▸ **WHAT YOU NEED TO DO**
1) Decide whether each statement below agrees with the passage on the evolutionary relationships of chlamydiae, verrucomicrobia and planctomycetes, and answer yes or no for each, quoting the words of the passage that decide it. (a) All known chlamydiae species are obligate intracellular parasites of eukaryotic hosts. (b) The protein-based phylogenetic trees reported by Teeling et al. and Strous et al. included verrucomicrobia species. (c) Wagner & Horn (2006) found high bootstrap support for the combined clade of the three lineages.
2) Resume the passage on the evolutionary relationships of chlamydiae, verrucomicrobia and planctomycetes, beginning directly after its final sentence.

Phylogeny and shared conserved inserts in proteins provide evidence that Verrucomicrobia are the closest known free-living relatives of chlamydiae

The Chlamydiales, Verrucomicrobia and Planctomycetes are presently recognized as three main phyla within Bacteria (Everett et al., 1999; Garrity et al., 2005; Schelsner et al., 2006; Ward et al., 2006). Of these, all known chlamydiae species are obligate intracellular parasites of eukaryotic hosts and they are responsible for a wide spectrum of diseases in humans and animals (Everett et al., 1999; Corsaro & Greub, 2006). The verrucomicrobia and planctomycetes species are found in a wide variety of terrestrial and aquatic environments (Strous et al., 2006; Schelsner et al., 2006; Ward et al., 2006). Although most of them are free-living bacteria, several live in close association with eukaryotic hosts, including some verrucomicrobia species that are endosymbionts of nematodes and ciliates (Wagner & Horn, 2006; Schelsner et al., 2006; Ward et al., 2006). Of these three groups, chlamydiae and planctomycetes, unlike most other bacteria, contain no detectable peptidoglycan in their cell envelopes (Konig et al., 1984; Fox et al., 1990; Ward et al., 2006). The evolutionary relationships among these three lineages are presently not resolved (Ward et al., 2000; Jenkins & Fuerst, 2001; Teeling et al., 2004; Ciccarelli et al., 2006; Wagner & Horn, 2006; Strous et al., 2006; Schelsner et al., 2006; Ward et al., 2006). Wagner & Horn (2006) reported a monophyletic grouping of these three lineages in the 16S rRNA trees, but the bootstrap support of the combined clade was not high. A grouping of the Planctomycetes with chlamydiae was also seen in phylogenetic trees based on concatenated sequences for several proteins (Teeling et al., 2004; Strous et al., 2006), but these trees lacked any verrucomicrobia species. In contrast, other studies based on either 16S and 23S rRNA (Ward et al., 2000), or sequences for individual or concatenated proteins (Jenkins & Fuerst, 2001; Ciccarelli et al., 2006), have found no statistical support for a specific relationship between the Verrucomicrobia, Planctomycetes and Chlamydiales lineages. Hence, it is important to examine the evolutionary relationships among these three groups using other approaches.

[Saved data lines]

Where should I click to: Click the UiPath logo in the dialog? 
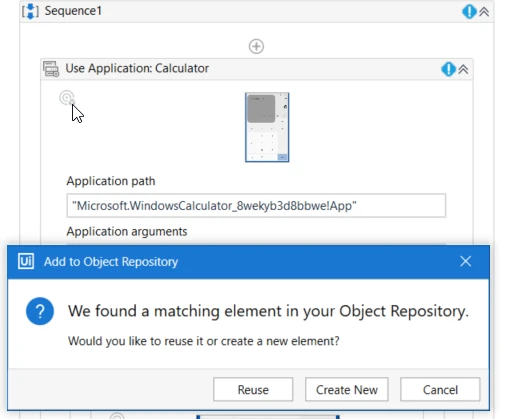(x=26, y=261)
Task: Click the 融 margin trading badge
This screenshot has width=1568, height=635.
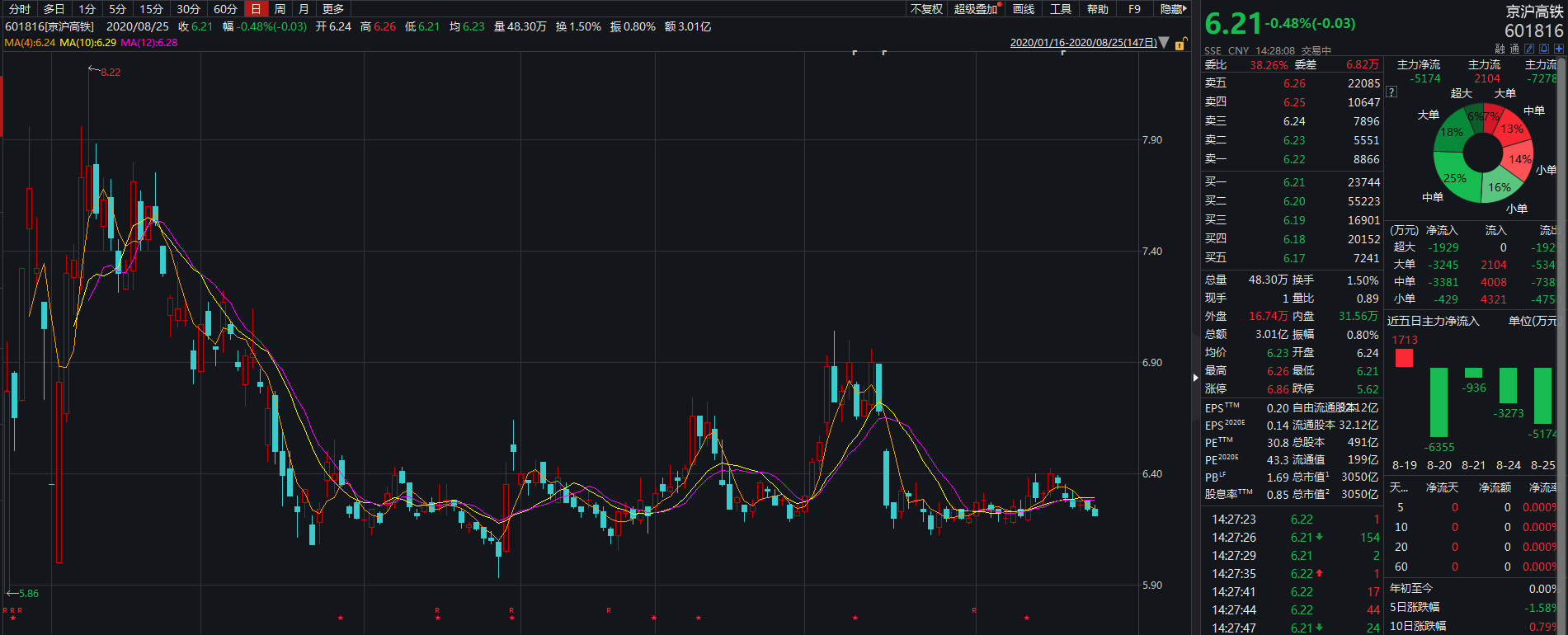Action: point(1500,49)
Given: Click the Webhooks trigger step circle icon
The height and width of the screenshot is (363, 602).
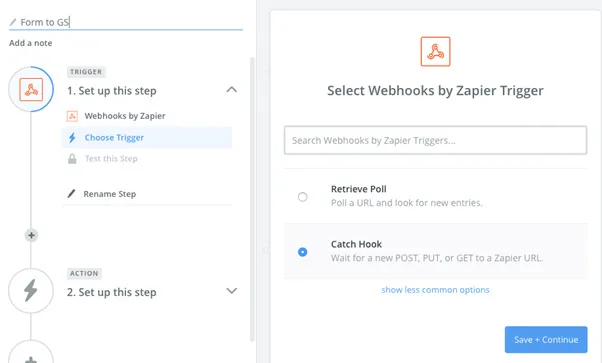Looking at the screenshot, I should click(x=31, y=90).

▸ **RESULTS OF THE TASKS**
1)
(a) Yes: "all known chlamydiae species are obligate intracellular parasites of eukaryotic hosts"
(b) No: "but these trees lacked any verrucomicrobia species"
(c) No: "but the bootstrap support of the combined clade was not high"

2)
In recent years, sequence information for numerous genomes including many chlamydiae (Stephens et al., 1998; Kalman et al., 1999; Read et al., 2000, 2003; Horn et al., 2004), as well as two planctomycetes (Glockner et al., 2003; Strous et al., 2006), has become available (). In addition, sequencing of genomes from several other species from these groups including Simkania negevensis (Chlamydiales), Blastopirellula marina and Gemmata obscuriglobus (Planctomycetes) and Verrucomicrobium spinosum is under way, and sequence information for many genes/proteins from these species is available at The Institute for Genomic Research web site (). The resulting vast expansion in sequence information makes it now possible to examine the evolutionary relationship among these bacteria by both traditional phylogenetic methods and novel approaches. The shared presence of rare genomic changes (RGCs) such as conserved inserts or deletions (i.e. indels) in protein sequences provides a powerful tool for evolutionary relationships among distantly related groups (Gupta & Griffiths, 2006). In earlier work, we have described many conserved indels in protein sequences that are either specific for the chlamydiae species or provide information regarding their branching relative to other bacterial phyla (Griffiths & Gupta, 2001; Griffiths et al., 2005; Gupta & Griffiths, 2006). In this work, we have examined the evolutionary relationships among chlamydiae, Verrucomicrobia and Planctomycetes by traditional phylogenetic methods as well as by identifying conserved indels in protein sequences that are uniquely shared by species from these groups.

Phylogenetic tree construction and analysis of conserved inserts.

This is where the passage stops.